Legacies of The War on Poverty: A chat with Jill Quadagno on the 20th anniversary of The Color of Welfare
In 1994 Jill Quadagno published The Color of Welfare: How Racism Undermined the War on Poverty. To celebrate the 20th anniversary of this highly influential text, Dr. Quadagno did a series of media interviews two days. She also graciously sat down with me for an informal chat about what she believes to be the lasting outcome of The War on Poverty.
Me: Does it feel like 20 years have passed because the issues you present in The Color of Welfare still seem so relevant today.
Quadagno: When I was trying to think about what the long term consequence of the war on poverty was, I think the main positive outcome was that through the community action programs so many African-American leaders in those programs got political experience. Many of them later went on to become legislators in their states, mayors, some of them eventually were elected to Congress. I think there’s so many failures associated with the community action programs in particular, you know, and the white backlash against them, and the riots in Newark were attributed to community action, I think the really positive part though is political experience. Just learning how to manage resources, how to get support for your message, how to mobilize people. They gave the opportunity for people who had no chance to do political organizing before the opportunity to do that and that’s before the community action programs there were very few black elected officials anywhere and then afterwards you just saw this continual stream that many came through the community action programs, so I think that’s one of the long lasting legacies of the War on Poverty.

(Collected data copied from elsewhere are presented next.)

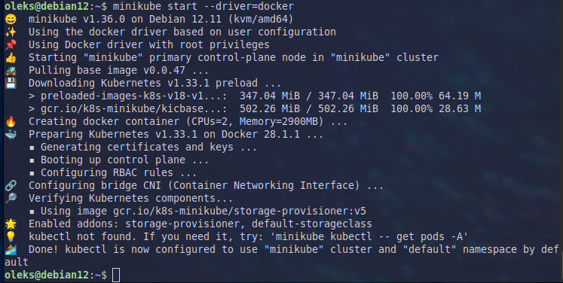Click the sparkles emoji next to docker driver line
This screenshot has height=283, width=563.
(11, 32)

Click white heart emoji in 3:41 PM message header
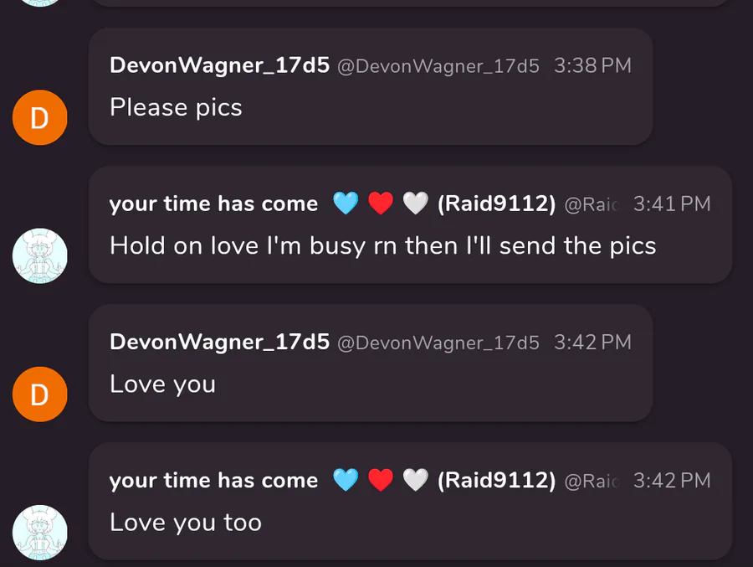pos(415,203)
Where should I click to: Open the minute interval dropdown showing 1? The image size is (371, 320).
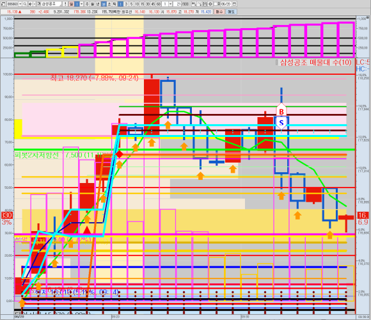(x=170, y=4)
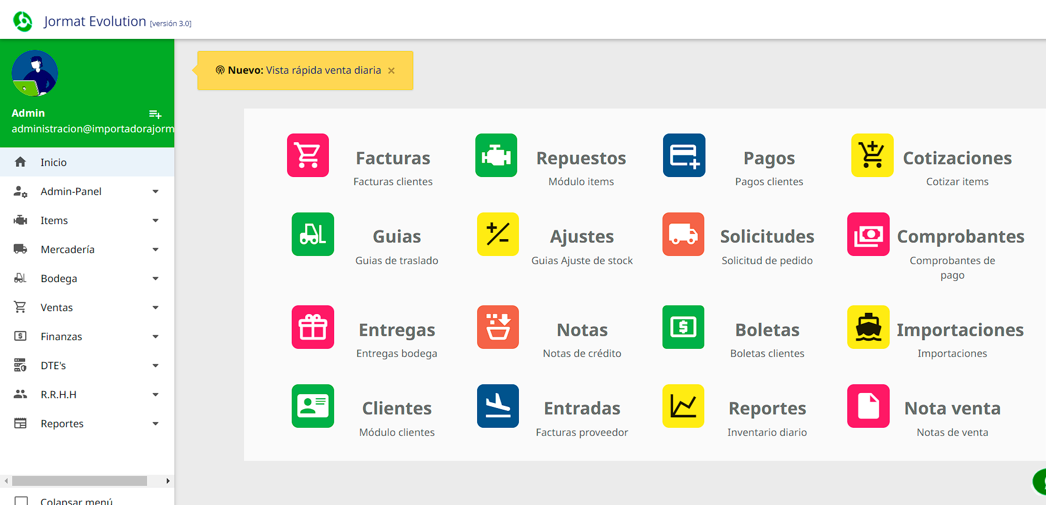Click the Admin profile avatar image
Viewport: 1046px width, 505px height.
point(35,73)
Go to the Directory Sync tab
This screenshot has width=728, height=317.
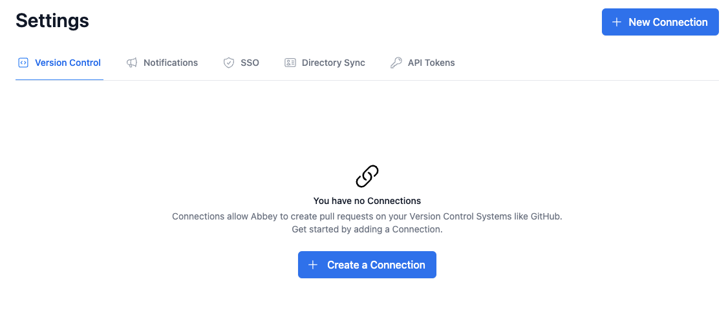[333, 63]
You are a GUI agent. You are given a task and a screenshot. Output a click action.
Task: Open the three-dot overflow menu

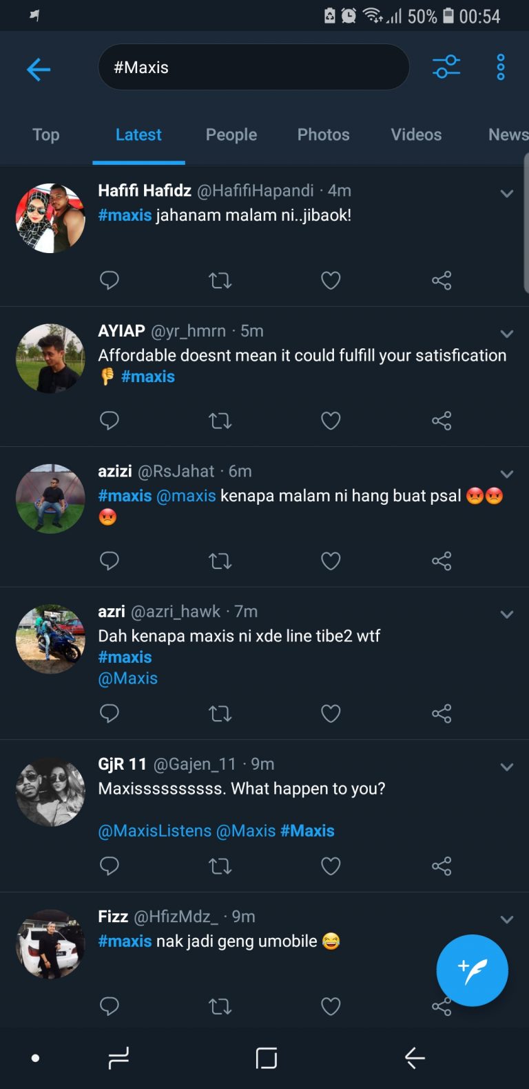click(x=501, y=67)
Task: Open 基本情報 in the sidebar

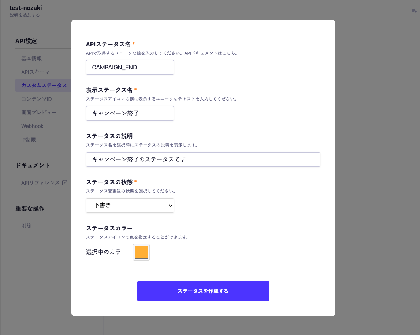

Me: Was the effect of these community action programs different by region?
Quadagno: I think it was the same everywhere. In Mississippi it was a different kind of experience in terms of the first integrated programs ever were the community action programs. Also, created political allies for southern blacks through organizations like the Catholic Church but in other cities too there were some supporters of community action that also benefited whites. Community action has often been derided as a failed experience, and in many ways it was, the budget was decimated, but I think it had lasting consequences by changing institutional norms and structures.
The Color of Welfare explains the structure and purpose of early community action agencies (CAAs). The Economic Opportunity Act of 1964 authorized a new agency and established new programs by issuing grants directly to public or non-profit organizations. CAAs established neighborhood health centers, Head Start, neighborhood youth corps, alcohol counseling, drug rehabilitation and migrant worker’s assistance. Each community could use the funds in the ways that would best serve its members. In the above quote, Dr. Quadagno references specifically the money allocated to local civil rights organizations who used the funds to pursue racial equality. These programs empowered the poor to challenge entrenched city authority.
In 1981, President Reagan replaced the community action grants with block grants. Community action services were now under more intense scrutiny by the state. Today Community Action Agencies fund programs like teen centers, adult education, GED programs, Special Supplemental Nutrition Program for Women, Small business development, Internet Training and Access, and Legal Volunteer help just to name a few. Despite the fact that local political regimes felt threatened by the empowerment these programs provided to the poor, many CAAs still operate successfully today.
Quadagno: Pieces of the programs remain, they organize school lunches, do after school tutoring, they created head start programs, created pre-k programs, job training programs. Many of those were unpackaged and they became programs that continue to support in their own right. Medicare and Medicaid are a legacy of the War on Poverty too that we don’t think of as part of that but it’s the most important change was health insurance for those 65 and older. Federally supported health insurance for the poor that has become the main way of paying for nursing home care in the United States, the building block of the Affordable Care Act is through Medicaid so those programs too are critical and a highly successful result of the War on Poverty.
Me: They don’t have the same stigma associated with those smaller programs. In the Color of Welfare, you seem to attribute it to at what point the program comes into action and the democratic process…
Quadagno: I think who the target of the program is. I think the elderly have always been seen as deserving and pregnant women and children…
Me: unless they’re women of color…
Quadagno: yes, but these programs benefit a way higher percentage of white women than it does minorities, benefits children up to age 18 and expansions in each state…
Me: The threats against the ACA seem to target universal benefits and want to push the benefits back to a state and local programs, what is the goal of going back to these smaller programs? Does it save money?
Quadagno: I don’t think it will. The president will veto it and by the time the next election comes around there will be that many more million people covered through the exchanges and receiving subsidies. It’s building a political constituency as it expands. It’s going to be harder and harder to say, “we’re going to take away your coverage”.
Currently, many communities use CAA funds to assist low income families in connecting to the health care marketplaces. Many new programs seek to overcome enrollment barriers by specifically addressing the targeted enrollment needs of the LGBT, disabled, and rural communities.
Community Action Agencies collaborate with organizations across each state with the goal of achieving economic stability and keeping the voices and conditions of those in poverty central to the improvement of public policy. As you read the Color of Welfare again with your incoming freshmen, pay close attention to Chapter 2 and the 20 year outcomes of CAA programs.